Natürlich musste ein Lehrer her - Thomas Schmidt. Befreit von musikalischen Scheuklappen wurde alles gespielt, was die akustische Gitarrenmusik hergab.

Als ich in der Schule ein paar Fingerpicks fand und jemand sagte, dass man damit Gitarre spielen könne, war es auch Thomas, der mir zeigen konnte, wie man mit den Dingern spielt. Weil sich dafür aber die Nylonsaiten der Konzertgitarre nicht gut eignen, musste eine Gitarre mit Stahlsaiten her. Es wurde eine Framus Jumbo irgendwas mit enormer Saitenlage. 

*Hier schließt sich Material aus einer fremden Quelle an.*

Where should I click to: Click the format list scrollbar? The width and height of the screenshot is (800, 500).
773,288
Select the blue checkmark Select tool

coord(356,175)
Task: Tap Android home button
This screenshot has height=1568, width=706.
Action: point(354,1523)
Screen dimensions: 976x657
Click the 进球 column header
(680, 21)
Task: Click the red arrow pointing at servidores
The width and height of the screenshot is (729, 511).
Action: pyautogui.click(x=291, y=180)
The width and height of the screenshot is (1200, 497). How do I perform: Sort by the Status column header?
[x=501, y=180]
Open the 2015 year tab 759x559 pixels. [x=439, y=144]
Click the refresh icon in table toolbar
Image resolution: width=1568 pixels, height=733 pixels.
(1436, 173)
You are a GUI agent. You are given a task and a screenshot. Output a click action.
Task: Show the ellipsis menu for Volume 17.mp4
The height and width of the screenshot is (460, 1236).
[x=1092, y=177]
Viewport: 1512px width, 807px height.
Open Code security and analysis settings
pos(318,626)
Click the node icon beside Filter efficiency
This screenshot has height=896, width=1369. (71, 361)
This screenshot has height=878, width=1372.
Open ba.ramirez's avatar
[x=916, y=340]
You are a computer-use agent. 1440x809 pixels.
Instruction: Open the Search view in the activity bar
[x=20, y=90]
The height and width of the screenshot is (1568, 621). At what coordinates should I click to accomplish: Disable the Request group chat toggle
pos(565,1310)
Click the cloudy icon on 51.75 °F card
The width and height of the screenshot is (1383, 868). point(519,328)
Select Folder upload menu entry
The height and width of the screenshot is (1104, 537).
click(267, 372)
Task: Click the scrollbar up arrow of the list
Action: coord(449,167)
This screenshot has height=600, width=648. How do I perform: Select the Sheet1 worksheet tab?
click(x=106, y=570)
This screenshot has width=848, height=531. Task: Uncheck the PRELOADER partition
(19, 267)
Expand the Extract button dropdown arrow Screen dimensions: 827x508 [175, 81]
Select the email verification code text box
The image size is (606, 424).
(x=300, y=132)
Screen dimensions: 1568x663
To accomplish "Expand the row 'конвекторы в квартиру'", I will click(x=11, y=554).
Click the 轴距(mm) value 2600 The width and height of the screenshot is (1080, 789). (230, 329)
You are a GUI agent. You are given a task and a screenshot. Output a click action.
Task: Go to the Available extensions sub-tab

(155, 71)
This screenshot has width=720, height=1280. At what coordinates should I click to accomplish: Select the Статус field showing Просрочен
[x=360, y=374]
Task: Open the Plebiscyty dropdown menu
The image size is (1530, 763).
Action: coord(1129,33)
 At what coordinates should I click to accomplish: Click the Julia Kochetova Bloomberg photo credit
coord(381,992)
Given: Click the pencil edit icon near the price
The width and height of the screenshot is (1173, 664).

Mit Fingerpicks und Stahlsaiten kam man 1983 an einem Mann nicht vorbei: Werner Lämmerhirt. Er wurde Vorbild und Inspiration. Es war bewegender Augenblick als ich 20 Jahre später mit ihm die Bühne der Braunschweiger Brunsviga teilen durfte.

Weil Musik gemeinsam mit anderen Menschen auch sehr viel Spaß macht, war ich im Laufe der Jahre an diversen Projekten beteiligt. Die waren mal mehr mal weniger erfolgreich, aber immer inspirierend: Zupfmusikgruppe, Rockband, Gitarrenduos und -trios, Musiktheater, CD Produktionen, Fernsehproduktionen, Radiokonzerte und nicht zu vergessen meine Arbeit als Musiktherapeut und Gitarrenlehrer.

Seit 2009 spiele ich gemeinsam mit Frank Meth, Burkhard Wittlief, Bahni und Wolfgang Weber bei Sueño del Sol, spanisch-lateinamerikanische Musik.